Long range, full tank in minutes, weighs less than batteries.
Low efficiency compared to direct use of electricity. High manufacturing cost for the fuel cell. Hydrogen tanks can be space consuming.
Electrofuel. Collective name for several fuels such as sustainable jet kerosene or methanol. Produced by hydrogen reacting with carbon dioxide captured from process emissions, for example from the chimney of a paper mill or a waste incineration plant. Vattenfall has projects for the production of electrofuel working in partnerships with, among others, Shell, Preem and St1.
Can replace or be mixed into fossil aviation kerosene and thus reduce the fossil CO2 footprint from air traffic. Is often a suitable solution where other solutions for electrification do not work.
Lower efficiency than direct electric operation or direct use of hydrogen.
Biofuels: Fuels such as biodiesel and HVO, hydrogenated vegetable oil, for heavy trucks and other machines can be produced in several ways, including with by-products from the forest industry. In the process, hydrogen is used to convert the forest raw material into sustainable diesel.
Existing diesel engines can be used.
There is only a limited availability of sustainable forest raw materials and other biomass.
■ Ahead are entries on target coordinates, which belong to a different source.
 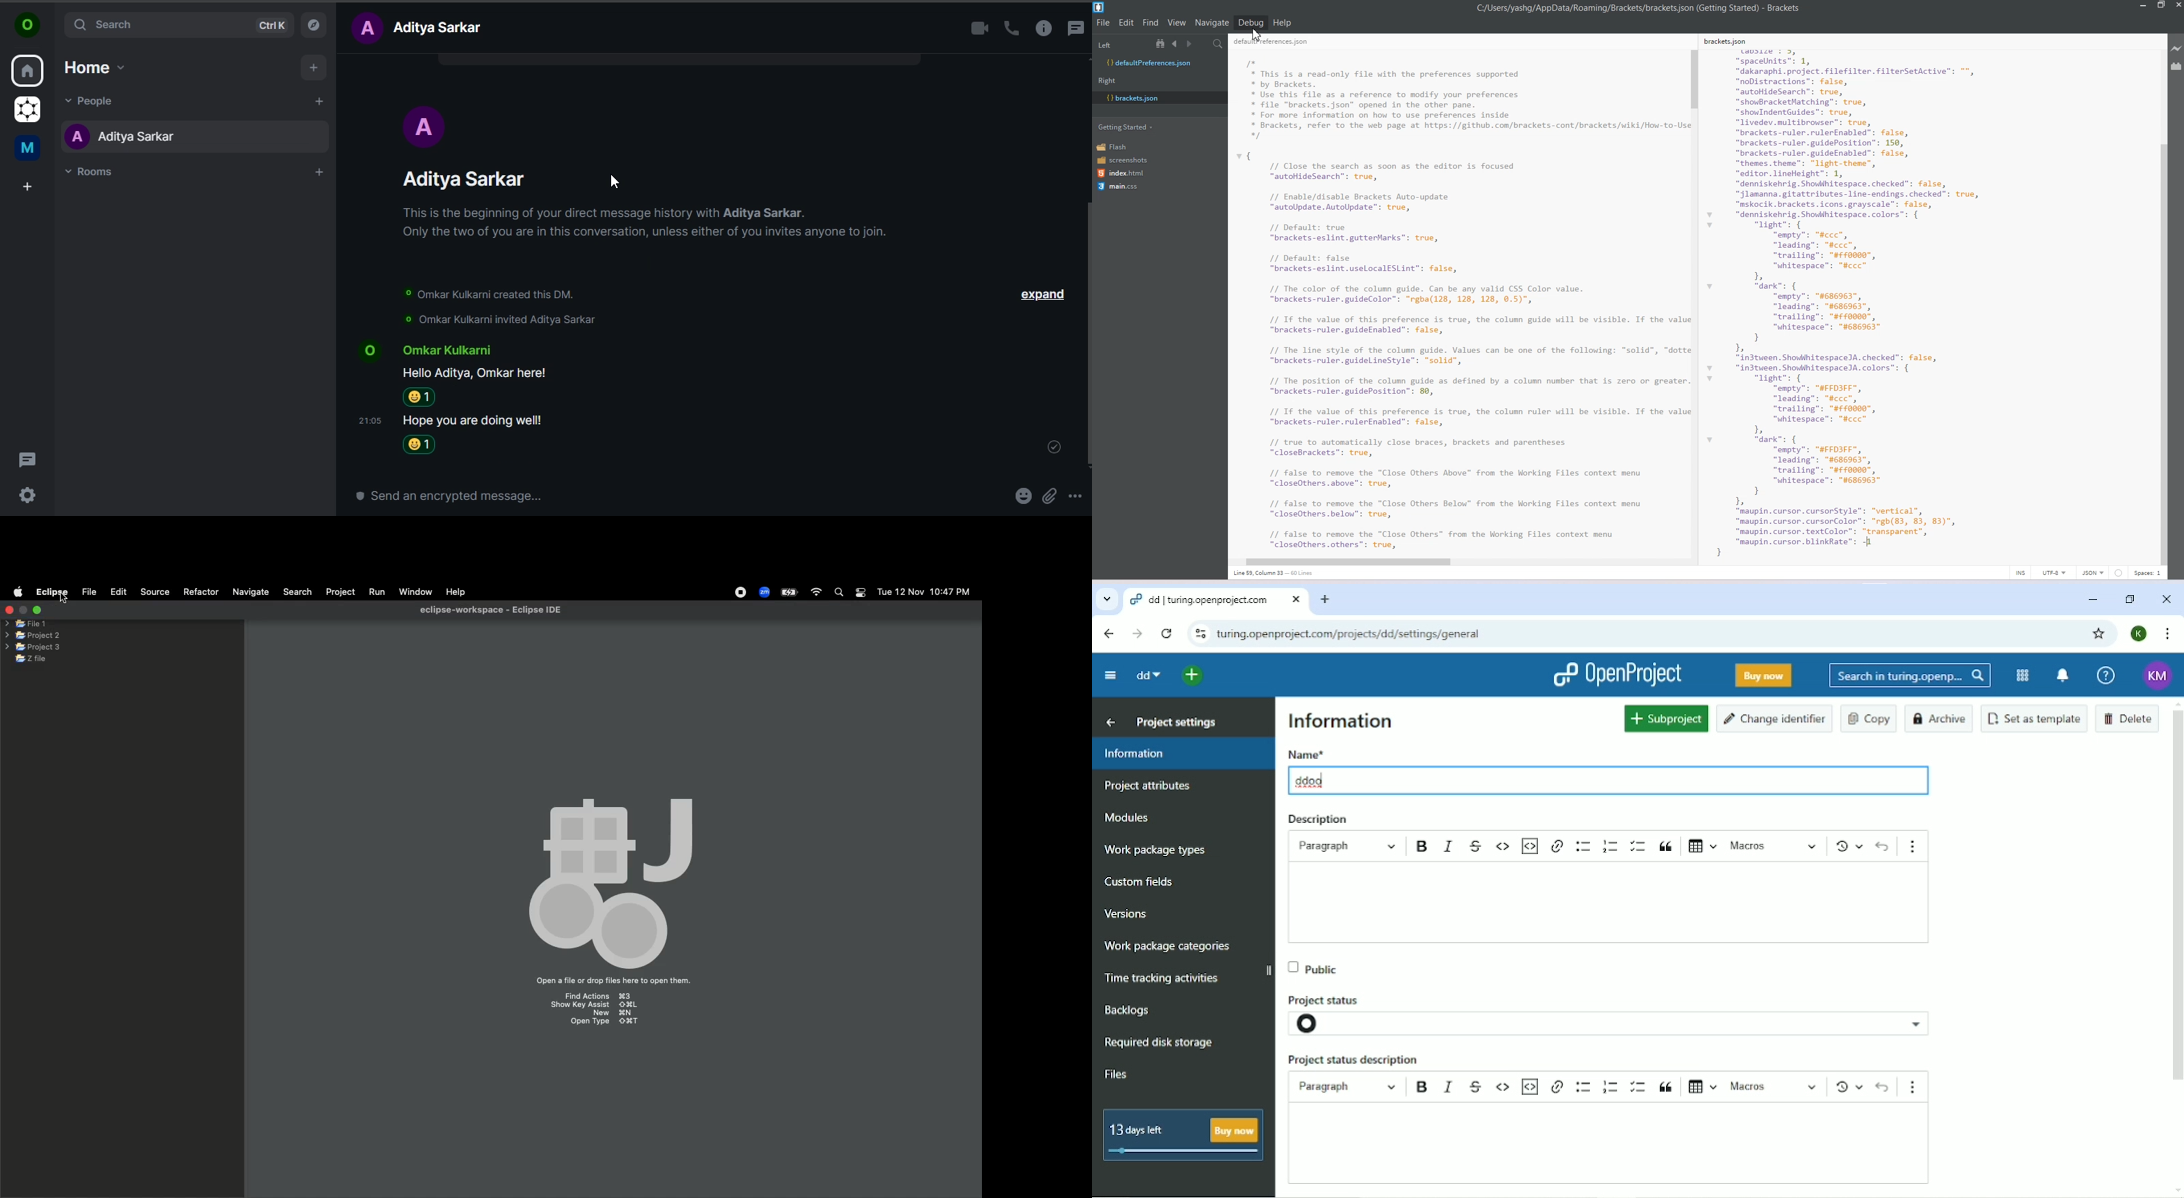 I want to click on Custom fields, so click(x=1143, y=883).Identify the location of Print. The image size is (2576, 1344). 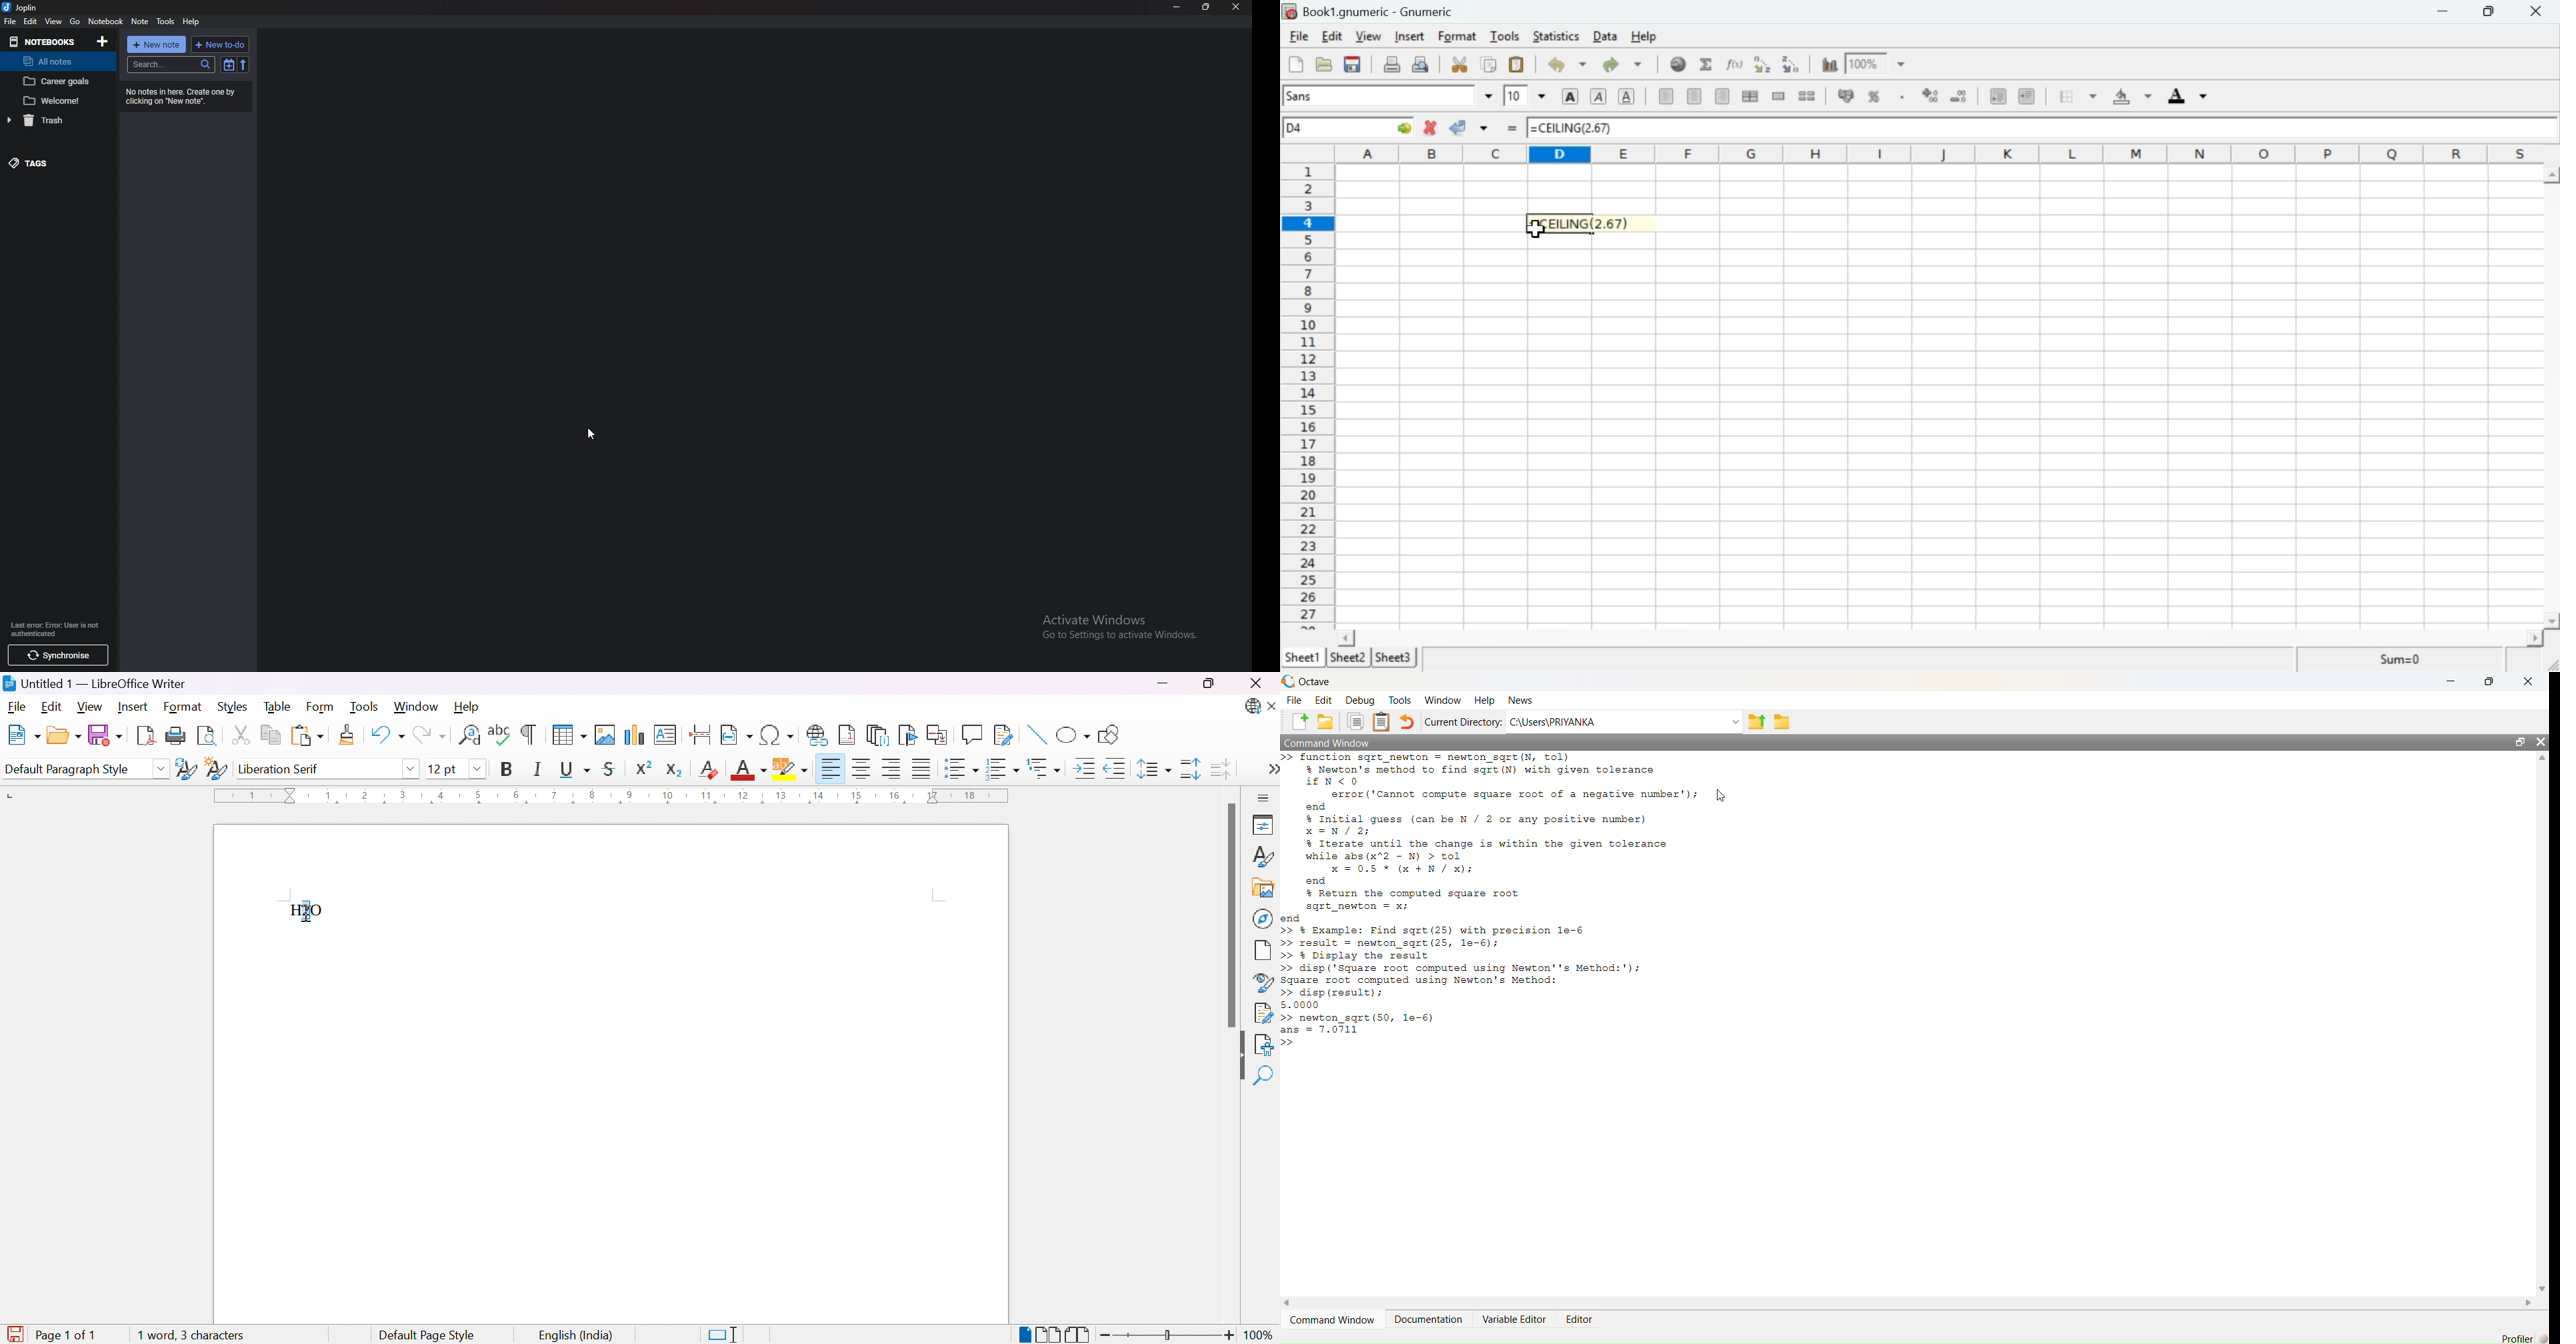
(176, 736).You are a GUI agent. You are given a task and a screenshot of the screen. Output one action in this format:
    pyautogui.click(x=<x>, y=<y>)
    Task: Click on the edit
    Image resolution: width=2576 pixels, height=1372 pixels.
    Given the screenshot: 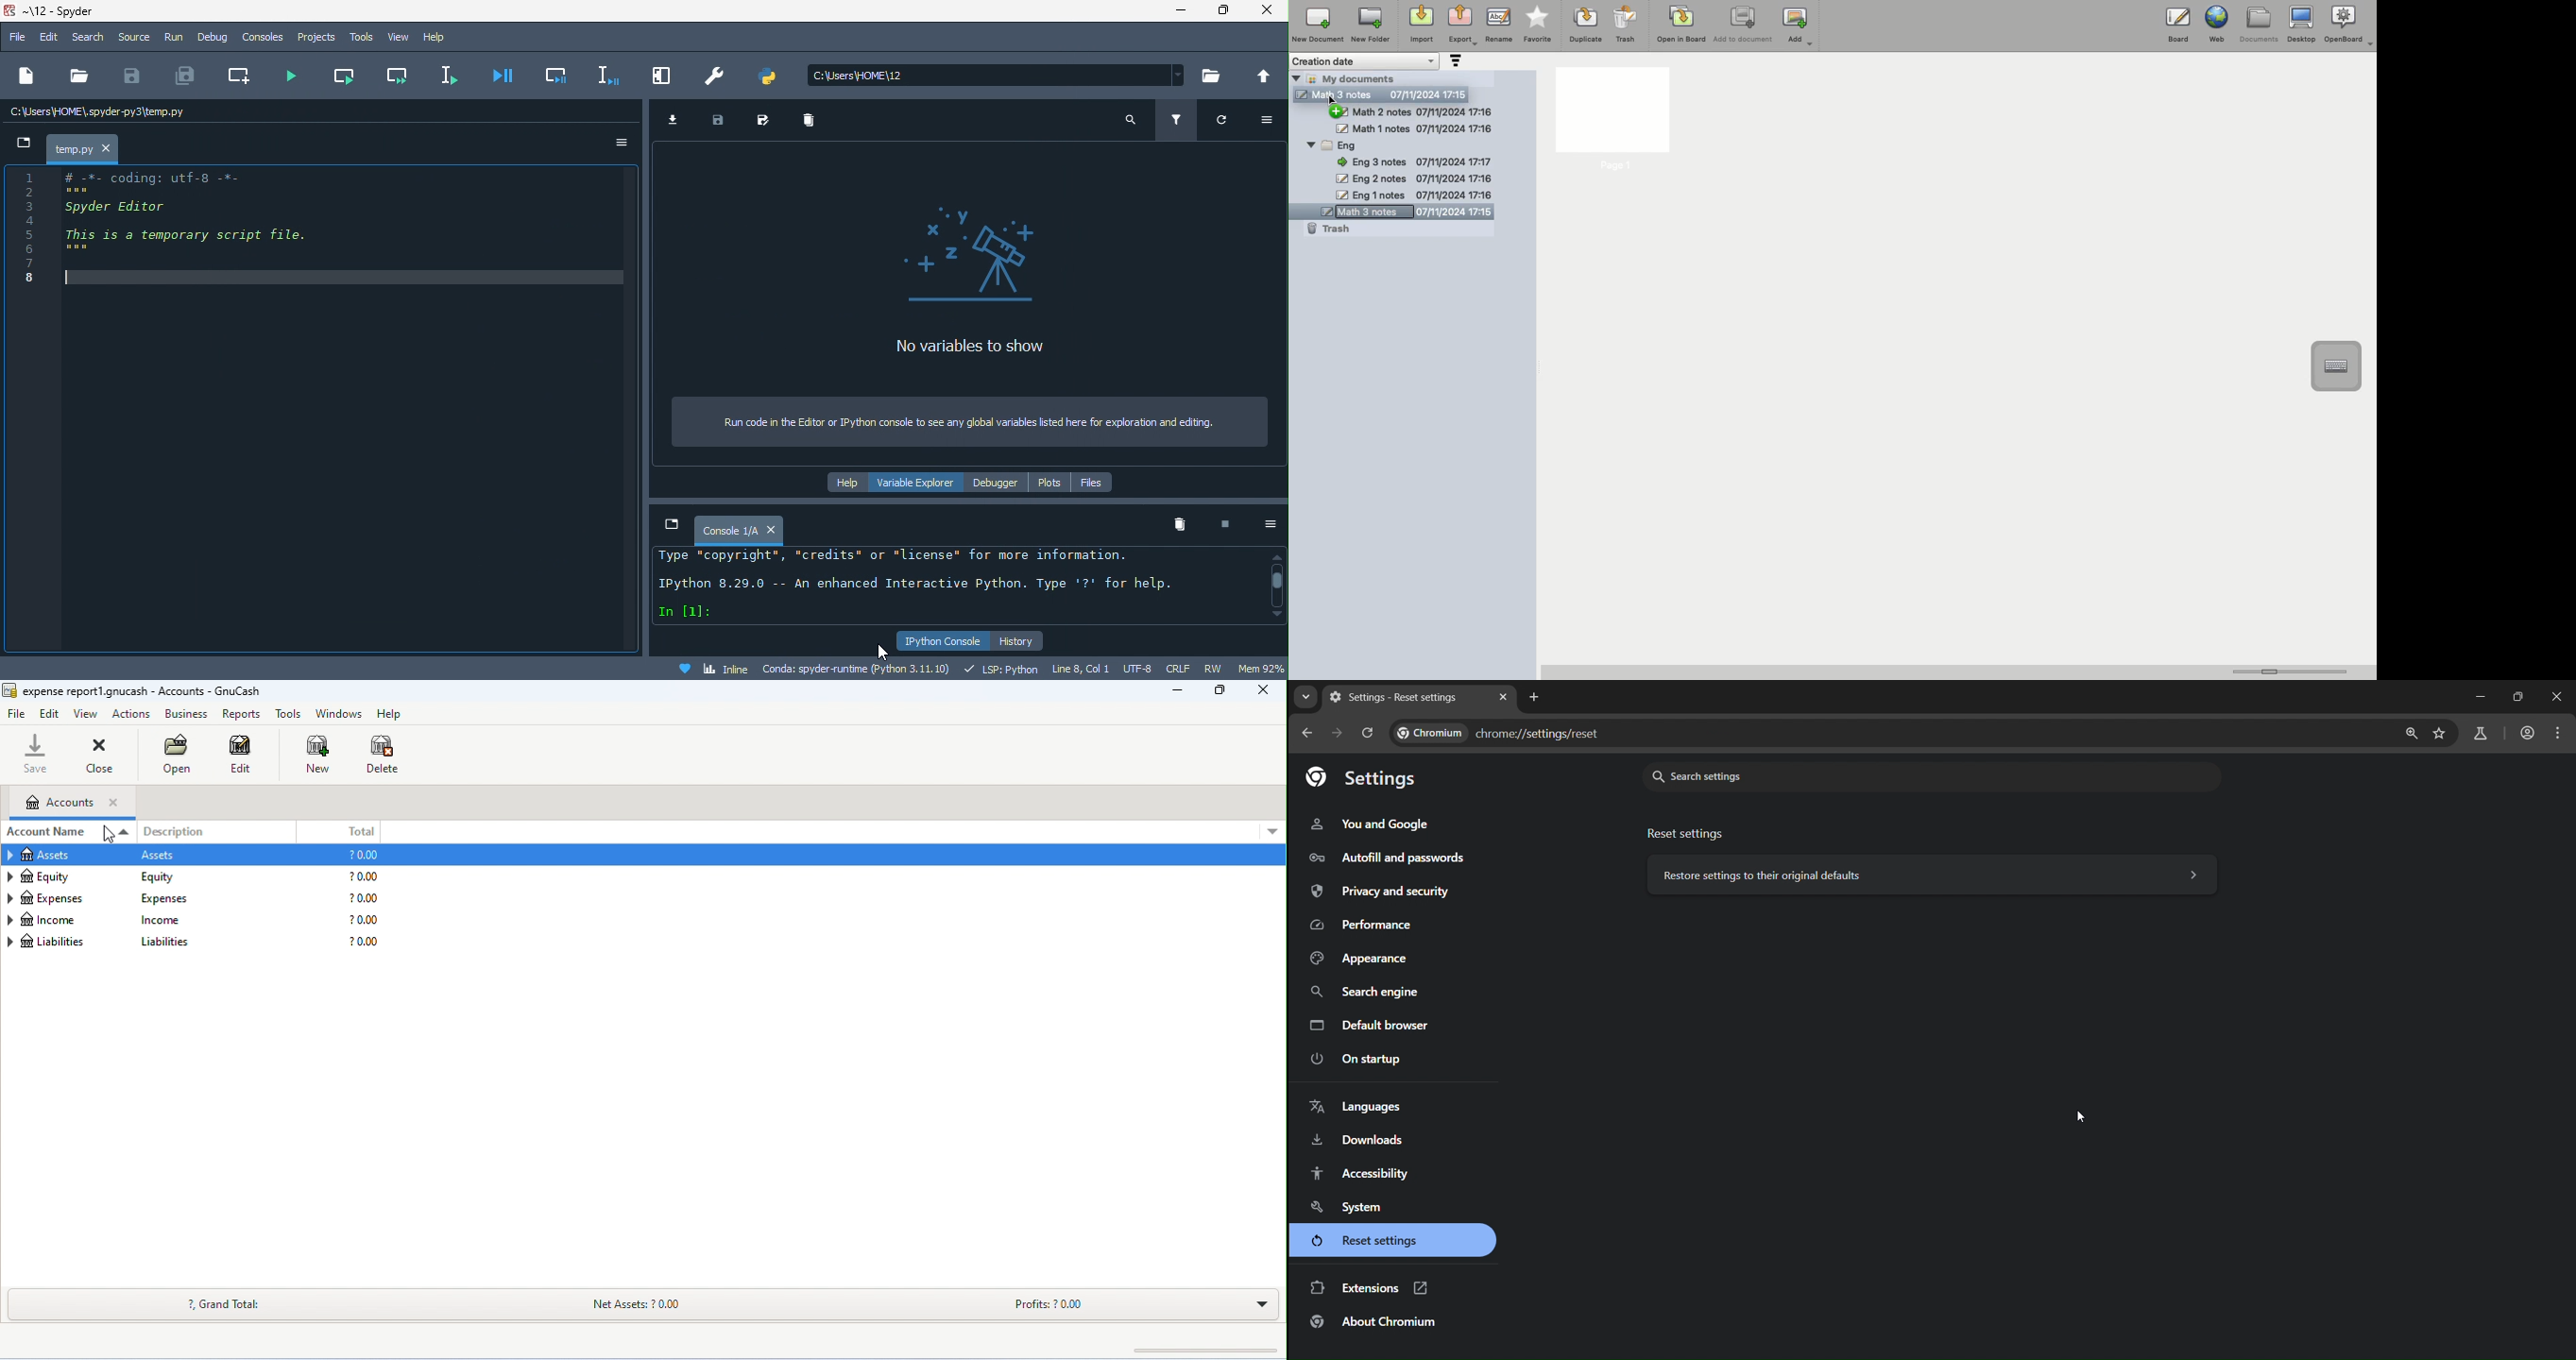 What is the action you would take?
    pyautogui.click(x=49, y=714)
Hydrogen: Pure hydrogen has in fact been used to power vehicles since the 1800s. The engines are of the same type as in petrol cars. BMW did tests with its model Hydrogen 7 in 2005. In 2022, Kawasaki launched a hydrogen-powered motorcycle model, the Ninja H2. Toyota announced plans for a hydrogen-powered car in 2021. Hydrogen can also be used in gas power plants and so replace fossil gas. Several manufacturers, such as GE and Siemens, have turbines for hydrogen operation.
No carbon dioxide is formed during combustion, only water.
Hydrogen has low density, which means that the gas tank takes up a lot of space in a vehicle. At high combustion temperatures, nitrogen oxides can form.
Ammonia: Ammonia is currently mainly used in the production of fertilisers, but because it is free from carbon dioxide but contains a lot of hydrogen, it also has potential as a sustainable fuel. It is a prerequisite that fossil-free electricity is used for the production. There is no major car manufacturer with plans for ammonia engines today, however, the fuel could be used within shipping.
Ammonia has a relatively high energy content
Ammonia is needed for fertiliser production in agriculture.